Layer setupI'm using HDF5-containers as I have 7 labels associated with each image. In the prototxt I use a simple slicer to separate the label-blob from the HDF5-file:
layer {
name: "Label_slicer"
type: "Slice"
bottom: "label"
top: "label_var1"
top: "label_var2"
top: "label_var3"
top: "label_var4"
top: "label_var5"
top: "label_var6"
top: "label_var7"
slice_param {
slice_point: 1
slice_point: 2
slice_point: 3
slice_point: 4
slice_point: 5
slice_point: 6
axis: 1
}
}
On top of each layer I have an accuracy and a softmax:
layer {
name: "accuracy_prev_fracture"
type: "Accuracy"
bottom: "fc8_l1"
bottom: "label_var1"
top: "accuracy_var1"
include {
phase: TEST
}
accuracy_param {
ignore_label: 0
}
}
layer {
name: "loss_var1"
type: "SoftmaxWithLoss"
bottom: "fc8_l1"
bottom: "label_var1"
top: "loss_prev_fracture"
loss_param {
ignore_label: 0
}
}
Each top layer have their own hidden layer, i.e. the fc8. At the bottom I have two simple HDF5-layer:
layer {
name: "Wrists"
type: "HDF5Data"
top: "data"
top: "label"
include {
phase: TRAIN
}
hdf5_data_param {
source: "/media/max/Encrypted/Processed/hdf5/all_train.txt"
batch_size: 256
}
}
layer {
name: "Wrists"
type: "HDF5Data"
top: "data"
top: "label"
include {
phase: TEST
}
hdf5_data_param {
source: "/media/max/Encrypted/Processed/hdf5/all_validation.txt"
batch_size: 50
}
}
The error
The rest is basically standard AlexNet setup. I've previously ran this setup with 5 output layers, after adding the additional outputs I get the cryptic HDF5-error:
HDF5-DIAG: Error detected in HDF5 (1.8.11) thread 140690729749056:
#000: ../../../src/H5Dio.c line 182 in H5Dread(): can't read data
major: Dataset
minor: Read failed
#001: ../../../src/H5Dio.c line 550 in H5D__read(): can't read data
major: Dataset
minor: Read failed
#002: ../../../src/H5Dchunk.c line 1837 in H5D__chunk_read(): unable to read raw data chunk
major: Low-level I/O
minor: Read failed
#003: ../../../src/H5Dchunk.c line 2868 in H5D__chunk_lock(): data pipeline read failed
major: Data filters
minor: Filter operation failed
#004: ../../../src/H5Z.c line 1175 in H5Z_pipeline(): filter returned failure during read
major: Data filters
minor: Read failed
#005: ../../../src/H5Zdeflate.c line 125 in H5Z_filter_deflate(): inflate() failed
major: Data filters
minor: Unable to initialize object
F1230 15:28:18.565651 23368 hdf5.cpp:72] Check failed: status >= 0 (-1 vs. 0) Failed to read float dataset data
*** Check failure stack trace: ***
@ 0x7ff51c22ddaa (unknown)
@ 0x7ff51c22dce4 (unknown)
@ 0x7ff51c22d6e6 (unknown)
@ 0x7ff51c230687 (unknown)
@ 0x7ff51c783dfb caffe::hdf5_load_nd_dataset<>()

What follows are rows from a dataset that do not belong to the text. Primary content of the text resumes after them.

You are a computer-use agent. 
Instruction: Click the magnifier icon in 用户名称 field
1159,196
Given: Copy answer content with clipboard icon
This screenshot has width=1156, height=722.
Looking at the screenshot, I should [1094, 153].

@ 0x7ff51c87ecee caffe::HDF5DataLayer<>::LoadHDF5FileData()
@ 0x7ff51c9209f5 caffe::HDF5DataLayer<>::Forward_gpu()
@ 0x7ff51c7f2a81 caffe::Net<>::ForwardFromTo()
@ 0x7ff51c7f2e07 caffe::Net<>::ForwardPrefilled()
@ 0x7ff51c7a6c41 caffe::Solver<>::Step()
@ 0x7ff51c7a7645 caffe::Solver<>::Solve()
@ 0x7ff51c7bdb95 caffe::P2PSync<>::run()
@ 0x40a6e1 train()
@ 0x408421 main
@ 0x7ff51ad30ec5 (unknown)
@ 0x408bdd (unknown)
@ (nil) (unknown)
Aborted (core dumped)
Some debugging that I've done
I'm not aware of any new formatting of my data. When debugging the H5-conatiner files:
import random
for h5_file_name in random.sample(h5_files, 4):
with h5py.File(h5_file_name, "r") as h5_file:
data = h5_file["data"]
label = h5_file["label"]
print h5_file_name
print np.array(label)
print "The current range is %.2f to %.2f with a mean of %.2f" % \
(np.min(data), np.max(data), np.mean(data))
I get a reasonable output (there are 10 rows since the image is oversampled):
/media/max/Encrypted/Processed/hdf5/img_train_36943.h5
[[ 0. 0. 1. -1. 1. -1. -1.]
[ 0. 0. 1. -1. 1. -1. -1.]
[ 0. 0. 1. -1. 1. -1. -1.]
[ 0. 0. 1. -1. 1. -1. -1.]
[ 0. 0. 1. -1. 1. -1. -1.]
[ 0. 0. 1. -1. 1. -1. -1.]
[ 0. 0. 1. -1. 1. -1. -1.]
[ 0. 0. 1. -1. 1. -1. -1.]
[ 0. 0. 1. -1. 1. -1. -1.]
[ 0. 0. 1. -1. 1. -1. -1.]]
The current range is -0.70 to 0.33 with a mean of 0.00
I guess changing to a different input type would be fine but I haven't found any good examples on how to setup a vector input - this doesn't seem to be available in the standard leveldb. Any suggestions on how to address the issue or how to setup a different input structure are appreciated.